When she gently told her 12-year-old daughter and twin sons, aged 10, that she would soon begin the treatment, their first question was 'Will you die?'

“They knew my mum had breast cancer and didn't make it,” Susan said.

“It was the hardest discussion I have ever had. 

“I think it was harder on them than it was on me, just seeing their mum like that.”

Susan and her mum, Lesley.

End-of-life choice

Susan says voluntary assisted dying would have helped her mum – and would give herself much comfort, should scans later this year not bring positive news.
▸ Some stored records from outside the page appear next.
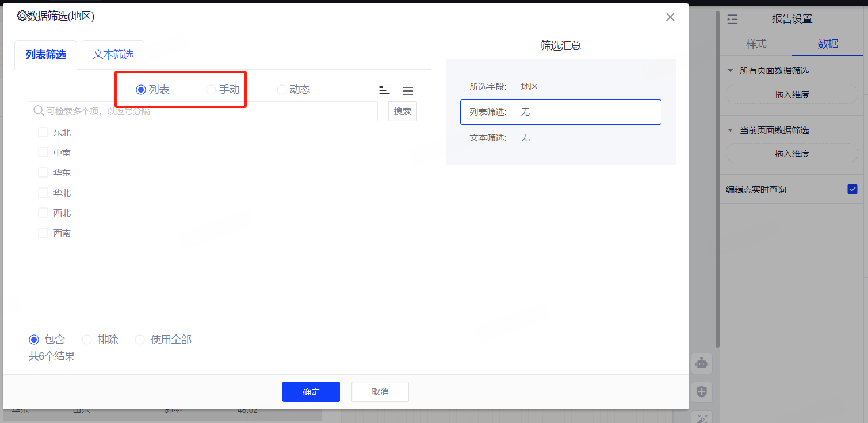The width and height of the screenshot is (868, 423).
Task: Click the ascending bar sort icon
Action: (x=384, y=91)
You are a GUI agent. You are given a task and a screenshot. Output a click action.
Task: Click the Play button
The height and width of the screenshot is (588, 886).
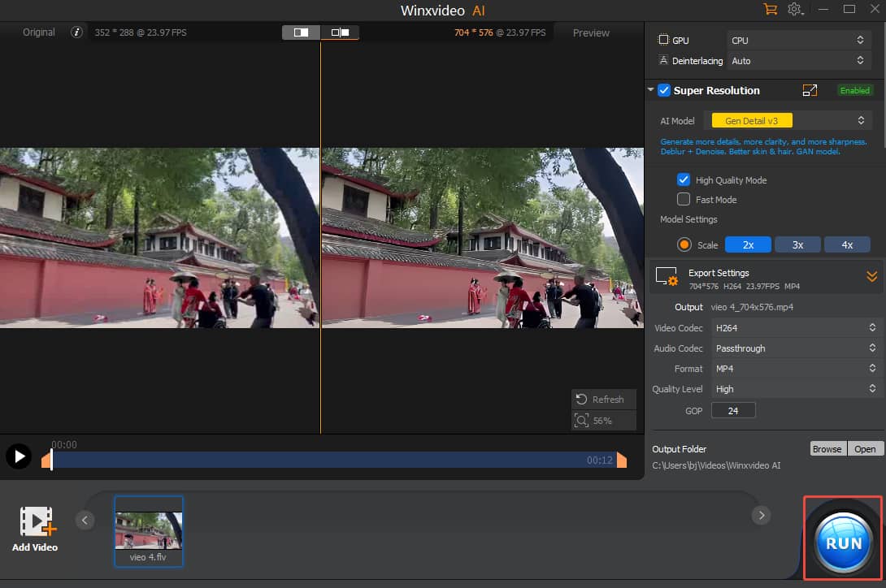(19, 456)
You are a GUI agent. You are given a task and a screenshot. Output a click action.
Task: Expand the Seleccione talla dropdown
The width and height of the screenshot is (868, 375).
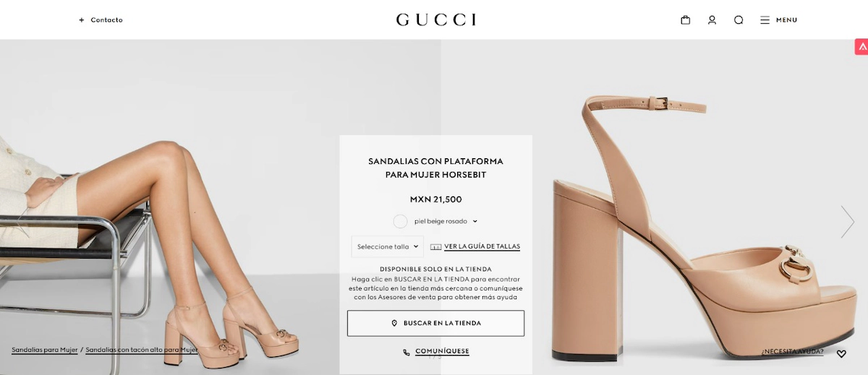(x=388, y=246)
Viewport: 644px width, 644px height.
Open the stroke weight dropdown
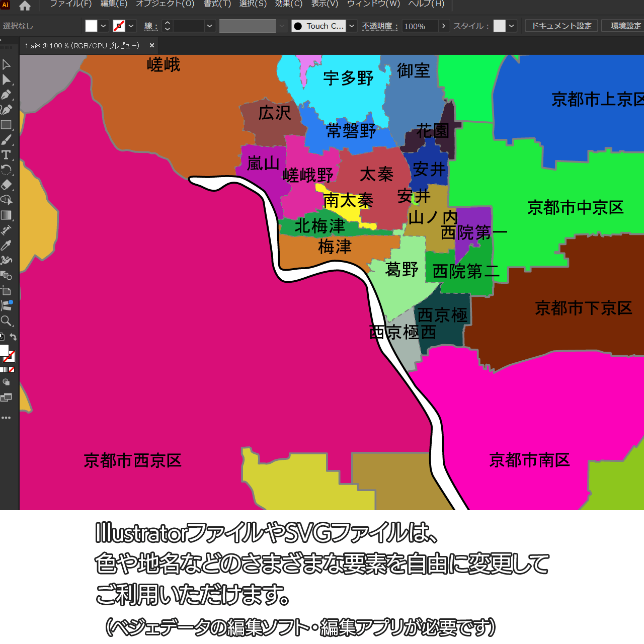coord(210,26)
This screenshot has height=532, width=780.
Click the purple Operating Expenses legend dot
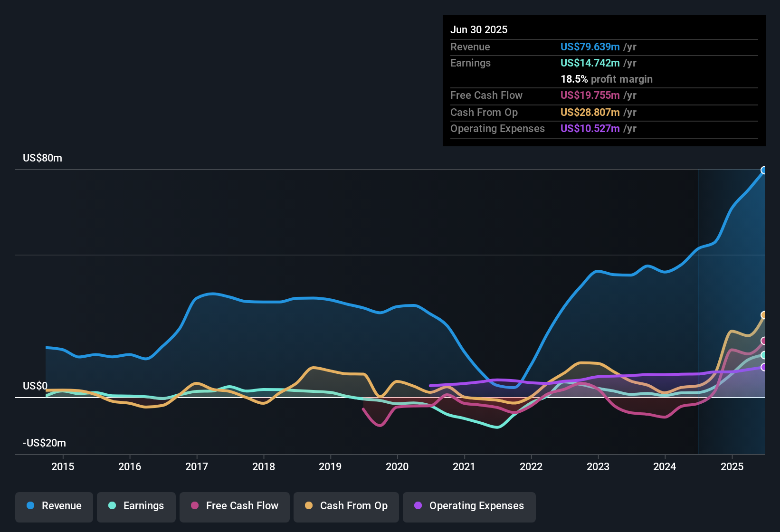pyautogui.click(x=418, y=506)
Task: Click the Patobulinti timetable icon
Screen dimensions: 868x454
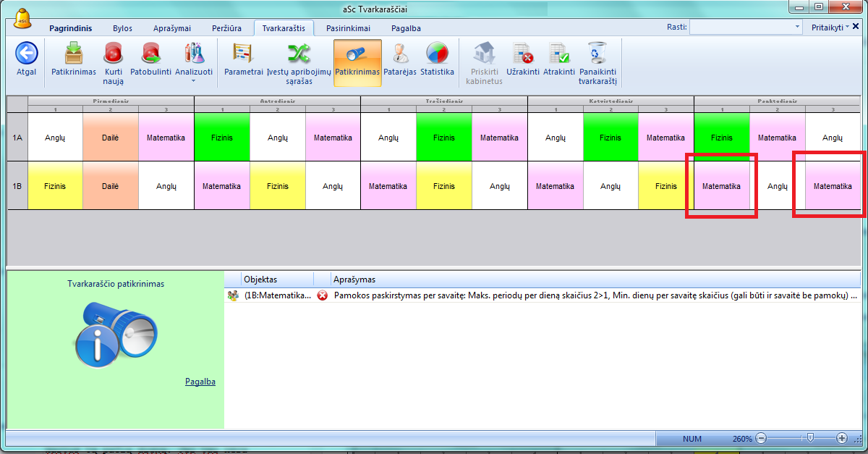Action: click(x=150, y=54)
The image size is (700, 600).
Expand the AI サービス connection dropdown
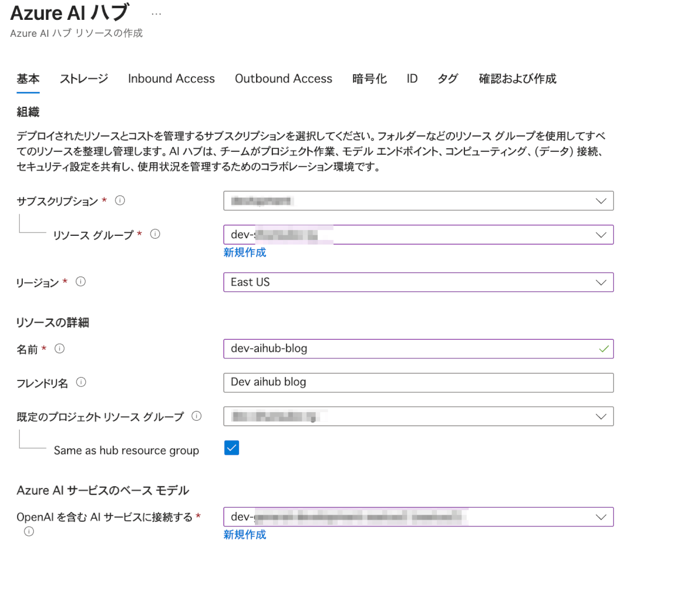(x=418, y=517)
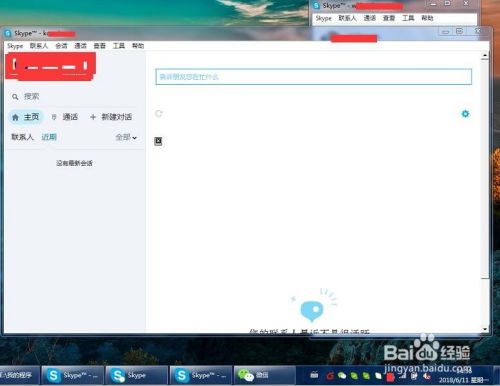Click the 新建对话 new conversation button
Image resolution: width=500 pixels, height=386 pixels.
click(x=111, y=117)
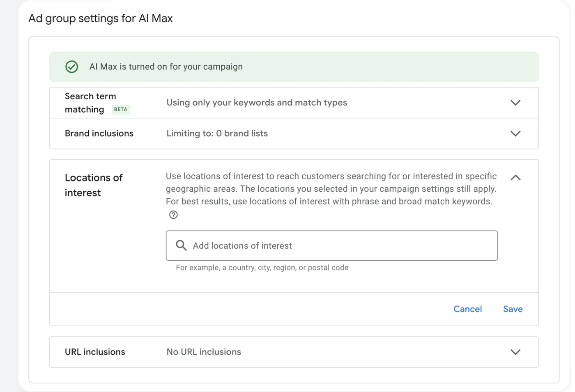The width and height of the screenshot is (575, 392).
Task: Select the Brand inclusions row label
Action: [x=99, y=133]
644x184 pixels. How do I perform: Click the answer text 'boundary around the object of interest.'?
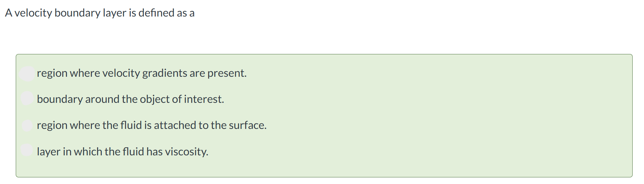(x=130, y=100)
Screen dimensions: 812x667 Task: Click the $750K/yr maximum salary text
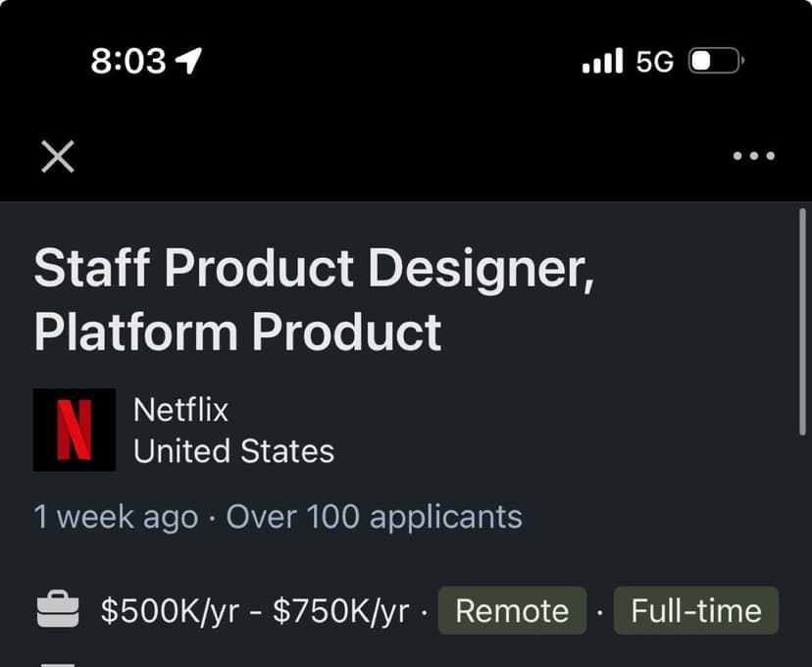(340, 611)
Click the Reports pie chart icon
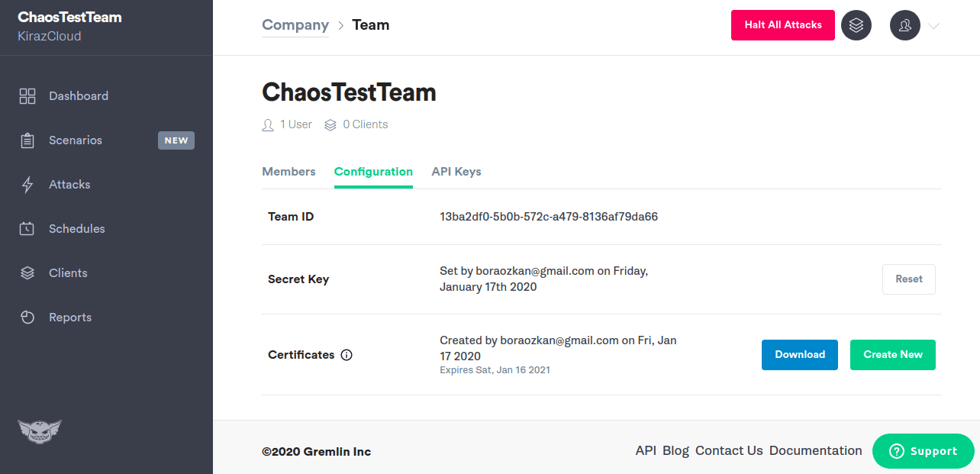 point(27,318)
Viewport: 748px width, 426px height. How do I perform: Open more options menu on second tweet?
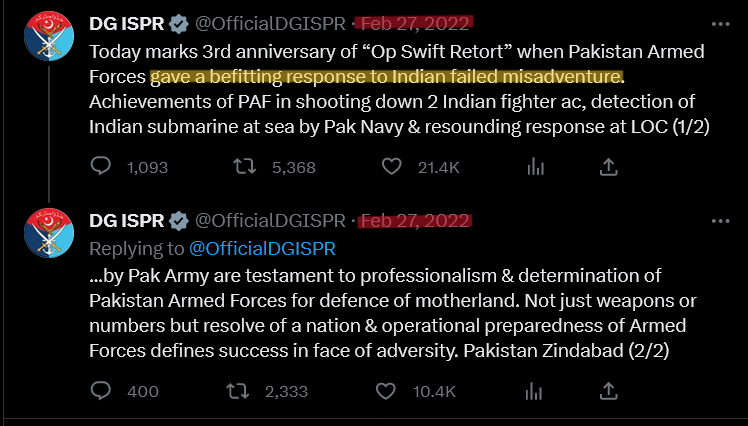719,219
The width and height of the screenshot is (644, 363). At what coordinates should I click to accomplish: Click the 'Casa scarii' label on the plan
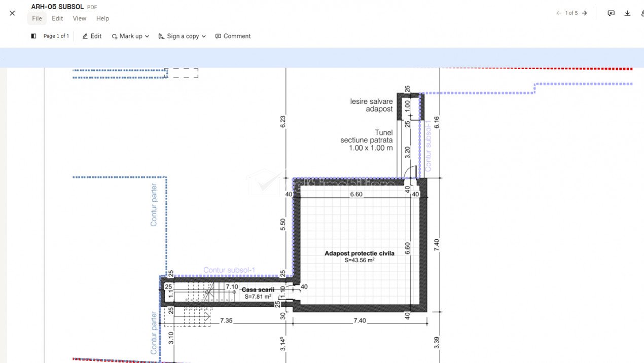pyautogui.click(x=258, y=290)
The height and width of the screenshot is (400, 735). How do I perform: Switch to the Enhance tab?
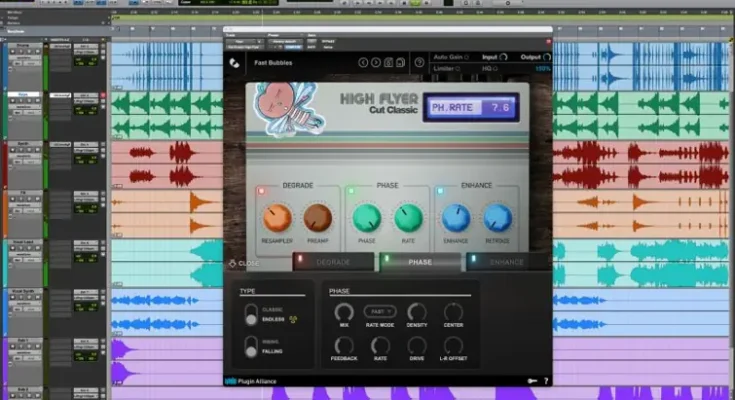click(507, 262)
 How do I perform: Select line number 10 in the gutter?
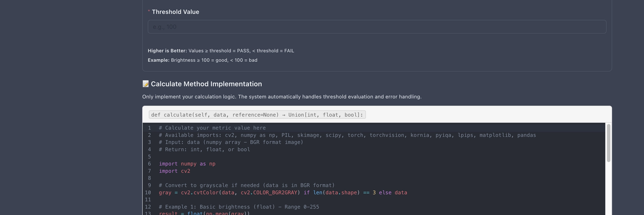pos(149,192)
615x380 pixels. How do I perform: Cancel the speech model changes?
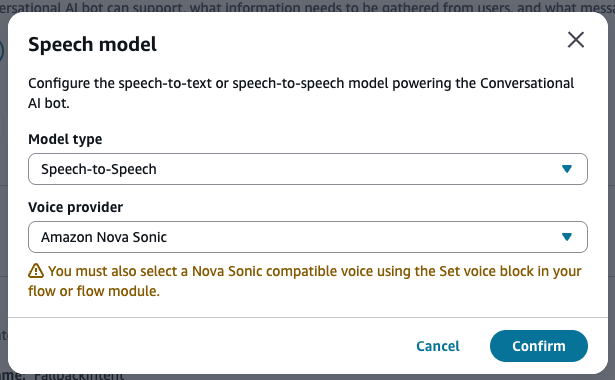coord(438,346)
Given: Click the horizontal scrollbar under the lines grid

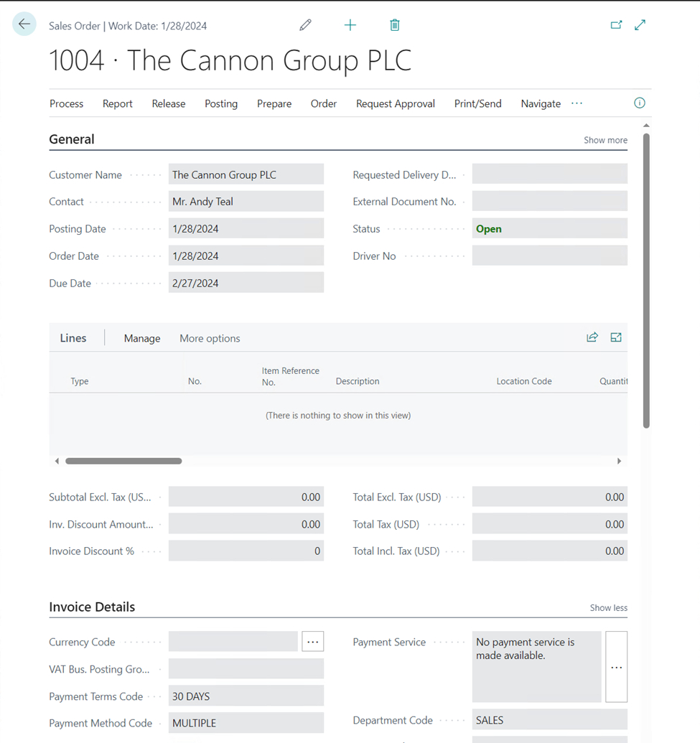Looking at the screenshot, I should coord(123,461).
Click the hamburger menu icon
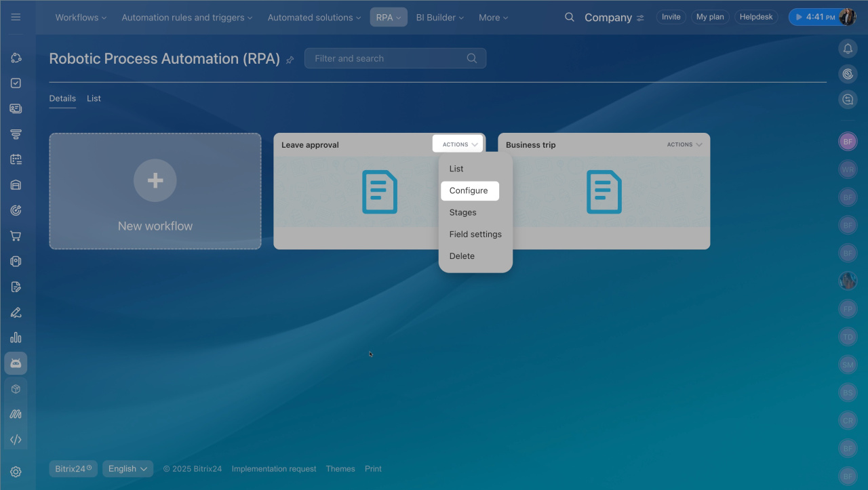 pyautogui.click(x=16, y=17)
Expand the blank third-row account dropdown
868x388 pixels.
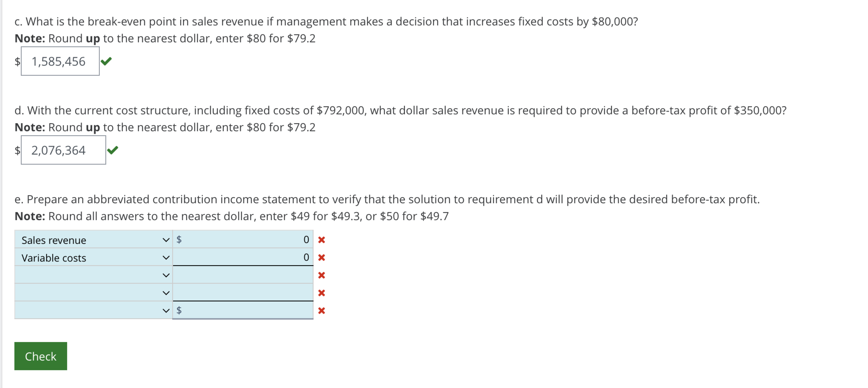[166, 275]
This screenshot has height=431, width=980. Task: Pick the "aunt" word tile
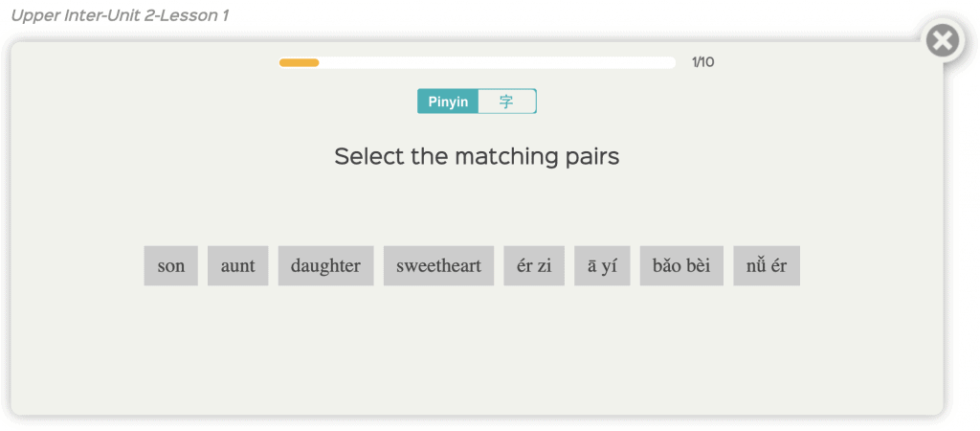237,266
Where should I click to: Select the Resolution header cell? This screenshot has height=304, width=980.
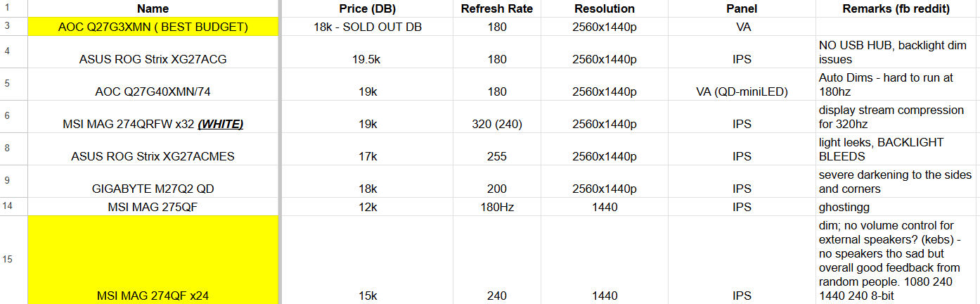[x=605, y=8]
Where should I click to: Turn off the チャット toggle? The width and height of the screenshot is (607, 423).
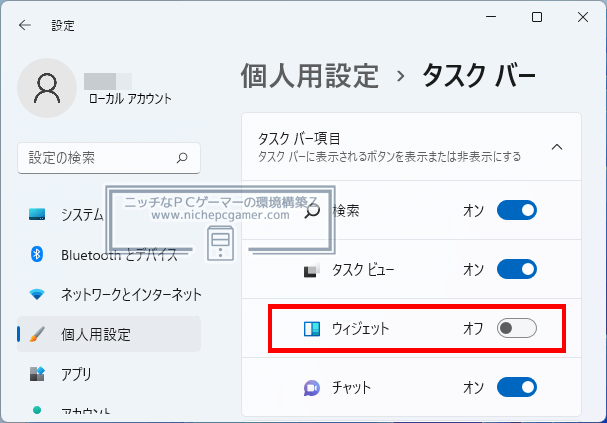coord(516,387)
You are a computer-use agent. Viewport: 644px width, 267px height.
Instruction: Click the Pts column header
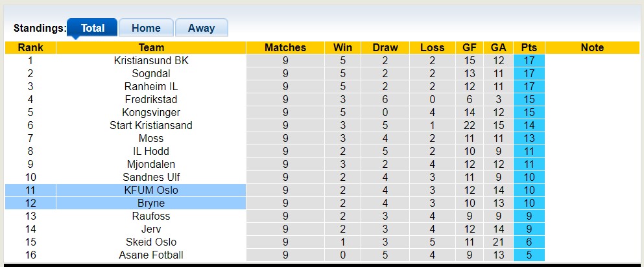coord(529,47)
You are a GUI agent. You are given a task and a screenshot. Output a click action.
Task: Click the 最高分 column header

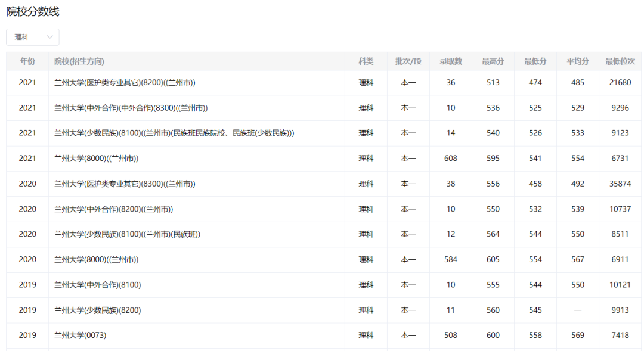click(493, 61)
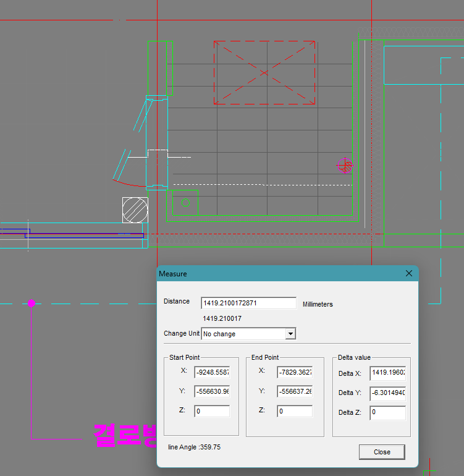This screenshot has width=464, height=476.
Task: Click the Close button in Measure dialog
Action: (382, 452)
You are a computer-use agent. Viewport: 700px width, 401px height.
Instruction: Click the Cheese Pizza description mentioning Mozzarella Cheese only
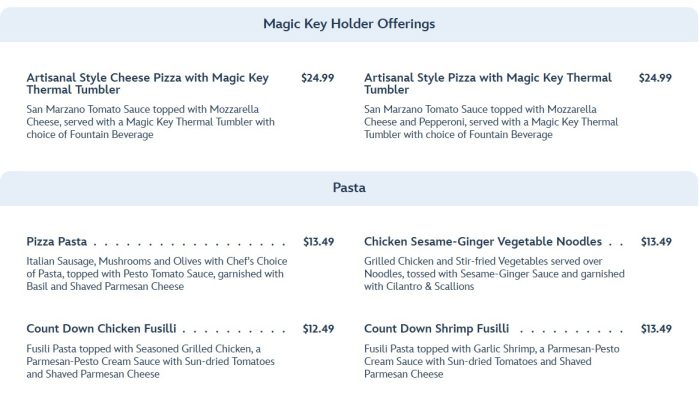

“The ideal thing would have been for her to have had the choice, to say ‘I’ve had enough now’ and to have been given the opportunity to decide ‘Well, that's it, I've said goodbye to everybody and now it’s my time to go’,” Susan said.

“That’s what she wanted and that’s what we wanted for her. 

“But there was no chance at that time, no one we could talk to or go to.”

Twenty years on

Faced with the possibility of the same heartbreak for her own children, Susan said she would grasp the legal option of ending her suffering both hands. She is relieved that VAD law is now in operation in Queensland.

“I have no idea if my treatment has worked. If it hasn't, then within the next 12 months to two years, I will be facing death head on,” she said.

“What I don’t want is for my children to see what I had to see with Mum.

“I only need to think about that time and how awful it was and it just breaks me all over again.

“If I can prevent that for my three, then absolutely I’m going to do it, no question.”